EXERCISE PROMPT → Copy the stretch from the line containing "Image resolution: width=1920" through the line containing "pos(1745,331)", swapping "Rename" for "Duplicate" and changing nothing else. Leave the pictures out of your copy.

MATERIAL →
+===+
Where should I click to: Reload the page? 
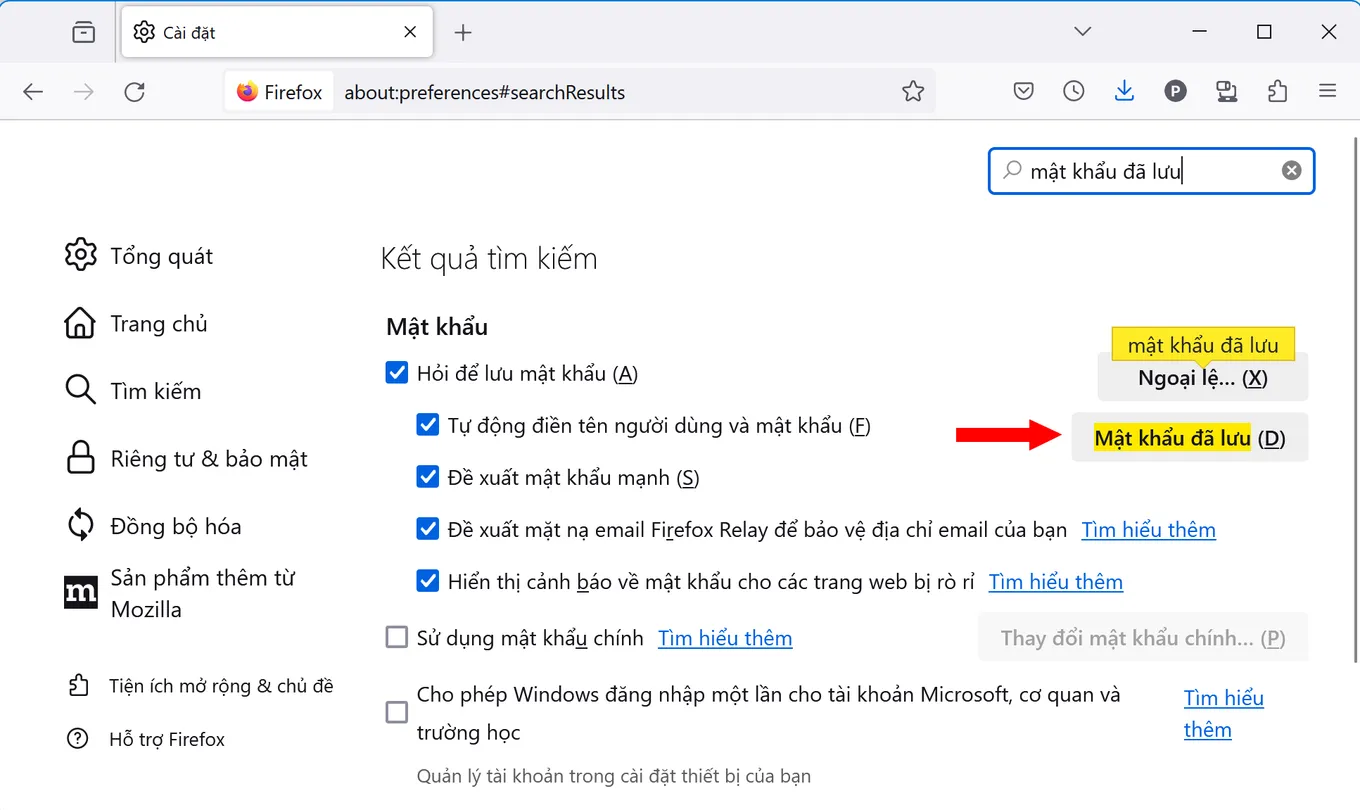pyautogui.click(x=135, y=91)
+===+
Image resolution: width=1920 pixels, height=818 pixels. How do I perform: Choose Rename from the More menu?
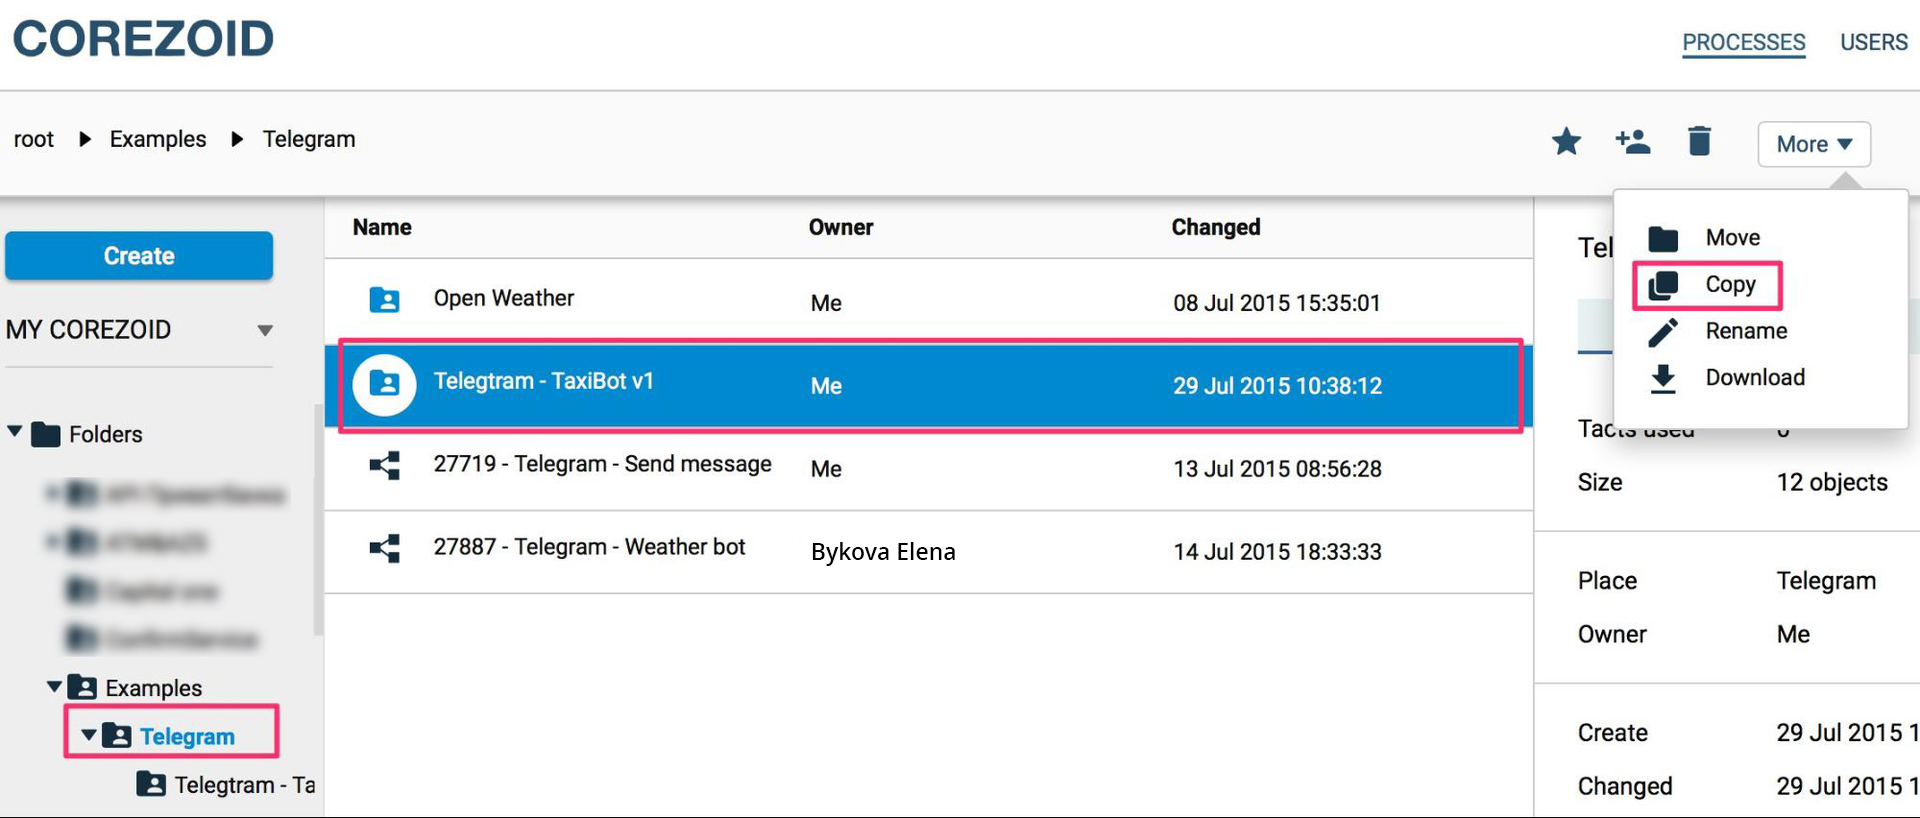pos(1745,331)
+===+
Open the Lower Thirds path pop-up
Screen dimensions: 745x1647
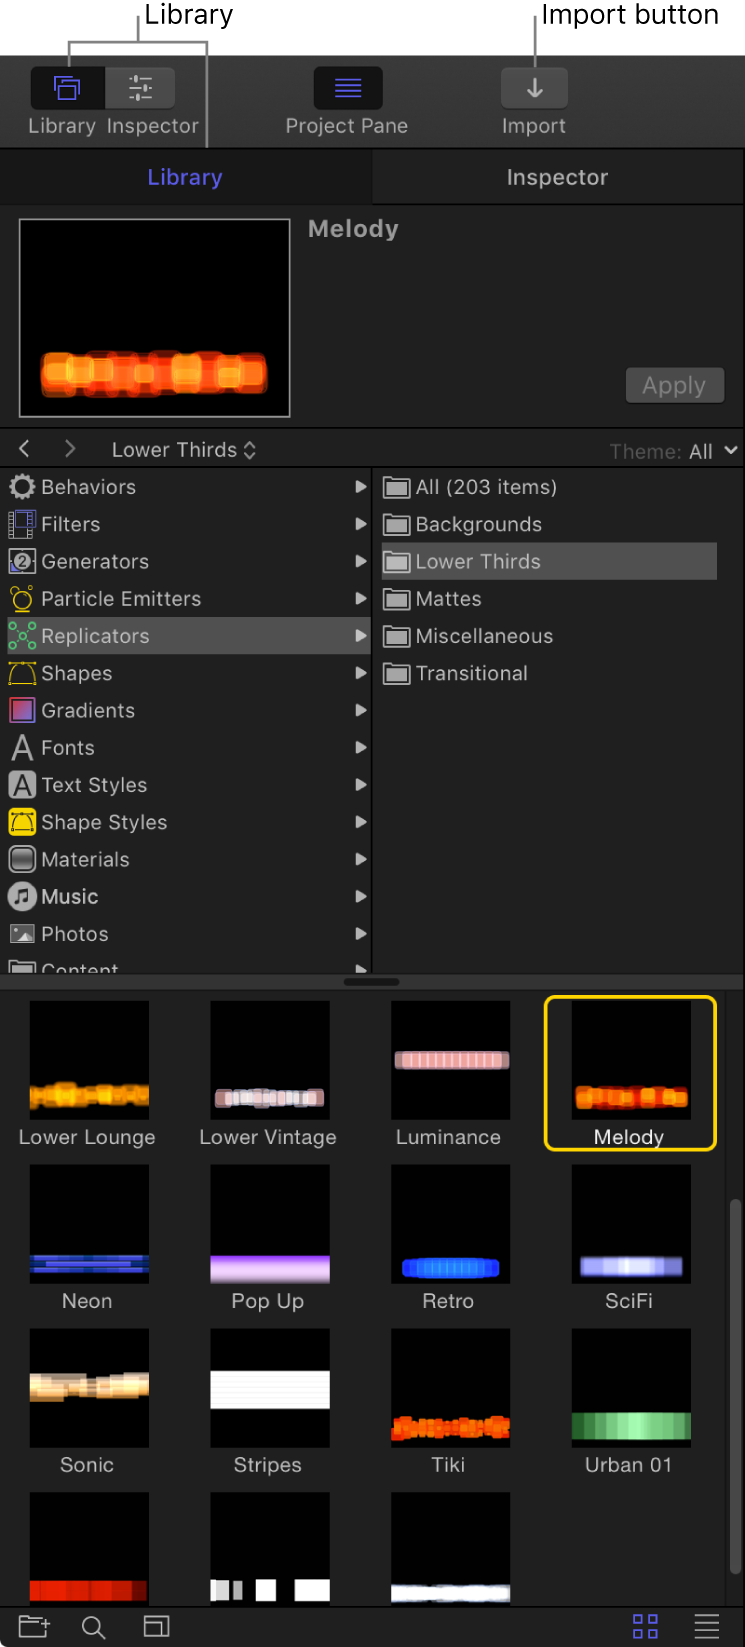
+===+
OUTPUT →
Image resolution: width=1920 pixels, height=818 pixels. How do I perform: Choose Duplicate from the More menu?
pos(1745,331)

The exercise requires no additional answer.